[Records for locating described items]

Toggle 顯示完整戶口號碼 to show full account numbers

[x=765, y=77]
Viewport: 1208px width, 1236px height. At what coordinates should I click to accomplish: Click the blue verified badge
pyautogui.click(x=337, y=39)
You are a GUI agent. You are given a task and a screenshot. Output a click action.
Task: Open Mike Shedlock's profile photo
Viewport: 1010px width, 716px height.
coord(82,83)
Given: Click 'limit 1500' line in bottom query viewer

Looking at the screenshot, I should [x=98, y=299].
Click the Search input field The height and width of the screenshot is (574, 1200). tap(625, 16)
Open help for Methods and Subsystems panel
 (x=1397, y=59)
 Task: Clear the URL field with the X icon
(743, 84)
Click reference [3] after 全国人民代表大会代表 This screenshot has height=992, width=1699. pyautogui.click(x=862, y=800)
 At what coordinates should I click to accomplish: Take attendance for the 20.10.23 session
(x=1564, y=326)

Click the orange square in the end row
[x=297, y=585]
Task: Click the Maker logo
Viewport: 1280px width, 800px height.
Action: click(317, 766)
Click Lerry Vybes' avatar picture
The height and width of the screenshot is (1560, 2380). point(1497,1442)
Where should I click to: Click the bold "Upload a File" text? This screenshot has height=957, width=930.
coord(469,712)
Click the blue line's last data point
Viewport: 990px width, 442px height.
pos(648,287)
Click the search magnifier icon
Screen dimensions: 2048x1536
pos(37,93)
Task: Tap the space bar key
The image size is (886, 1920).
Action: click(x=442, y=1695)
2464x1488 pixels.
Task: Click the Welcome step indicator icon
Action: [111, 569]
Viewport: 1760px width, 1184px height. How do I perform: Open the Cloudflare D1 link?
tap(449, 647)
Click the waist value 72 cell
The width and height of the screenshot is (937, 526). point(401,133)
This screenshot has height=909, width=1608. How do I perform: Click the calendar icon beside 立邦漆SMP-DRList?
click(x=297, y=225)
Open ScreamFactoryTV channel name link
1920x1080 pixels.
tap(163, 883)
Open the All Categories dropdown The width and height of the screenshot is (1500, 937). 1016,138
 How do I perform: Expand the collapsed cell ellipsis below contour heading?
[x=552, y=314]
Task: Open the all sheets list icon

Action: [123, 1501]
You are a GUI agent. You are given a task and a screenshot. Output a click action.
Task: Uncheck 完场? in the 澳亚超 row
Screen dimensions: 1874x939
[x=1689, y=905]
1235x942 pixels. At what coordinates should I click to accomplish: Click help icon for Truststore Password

**SHORT PROBLEM**:
Rewrite every line of the entries above as a Markdown table with the columns Row and Line. Number the rows in order and skip blank lines.

**WRITTEN SOLUTION**:
| Row | Line |
|---|---|
| 1 | Toggle 顯示完整戶口號碼 to show full account numbers |
| 2 | [x=765, y=77] |
| 3 | Viewport: 1208px width, 1236px height. At what coordinates should I click to accomplish: Click the blue verified badge |
| 4 | pyautogui.click(x=337, y=39) |
| 5 | You are a GUI agent. You are given a task and a screenshot. Output a click action. |
| 6 | Task: Open Mike Shedlock's profile photo |
| 7 | Viewport: 1010px width, 716px height. |
| 8 | coord(82,83) |
| 9 | Given: Click 'limit 1500' line in bottom query viewer |
| 10 | Looking at the screenshot, I should [x=98, y=299]. |
| 11 | Click the Search input field The height and width of the screenshot is (574, 1200). tap(625, 16) |
| 12 | Open help for Methods and Subsystems panel |
| 13 |  (x=1397, y=59) |
| 14 |  Task: Clear the URL field with the X icon |
| 15 | (743, 84) |
| 16 | Click reference [3] after 全国人民代表大会代表 This screenshot has height=992, width=1699. pyautogui.click(x=862, y=800) |
| 17 |  At what coordinates should I click to accomplish: Take attendance for the 20.10.23 session |
| 18 | (x=1564, y=326) |
| 19 | Click the orange square in the end row |
| 20 | [x=297, y=585] |
| 21 | Task: Click the Maker logo |
| 22 | Viewport: 1280px width, 800px height. |
| 23 | Action: click(317, 766) |
| 24 | Click Lerry Vybes' avatar picture |
| 25 | The height and width of the screenshot is (1560, 2380). point(1497,1442) |
| 26 | Where should I click to: Click the bold "Upload a File" text? This screenshot has height=957, width=930. |
| 27 | coord(469,712) |
| 28 | Click the blue line's last data point |
| 29 | Viewport: 990px width, 442px height. |
| 30 | pos(648,287) |
| 31 | Click the search magnifier icon |
| 32 | Screen dimensions: 2048x1536 |
| 33 | pos(37,93) |
| 34 | Task: Tap the space bar key |
| 35 | The image size is (886, 1920). |
| 36 | Action: click(x=442, y=1695) |
| 37 | 2464x1488 pixels. |
| 38 | Task: Click the Welcome step indicator icon |
| 39 | Action: [111, 569] |
| 40 | Viewport: 1760px width, 1184px height. How do I perform: Open the Cloudflare D1 link? |
| 41 | tap(449, 647) |
| 42 | Click the waist value 72 cell |
| 43 | The width and height of the screenshot is (937, 526). point(401,133) |
| 44 | This screenshot has height=909, width=1608. How do I perform: Click the calendar icon beside 立邦漆SMP-DRList? |
| 45 | click(x=297, y=225) |
| 46 | Open ScreamFactoryTV channel name link |
| 47 | 1920x1080 pixels. |
| 48 | tap(163, 883) |
| 49 | Open the All Categories dropdown The width and height of the screenshot is (1500, 937). 1016,138 |
| 50 |  How do I perform: Expand the collapsed cell ellipsis below contour heading? |
| 51 | [x=552, y=314] |
| 52 | Task: Open the all sheets list icon |
| 53 | Action: [123, 1501] |
| 54 | You are a GUI agent. You are given a task and a screenshot. Output a click action. |
| 55 | Task: Uncheck 完场? in the 澳亚超 row |
| 56 | Screen dimensions: 1874x939 |
| 57 | [x=1689, y=905] |
| 58 | 1235x942 pixels. At what coordinates should I click to accomplish: Click help icon for Truststore Password |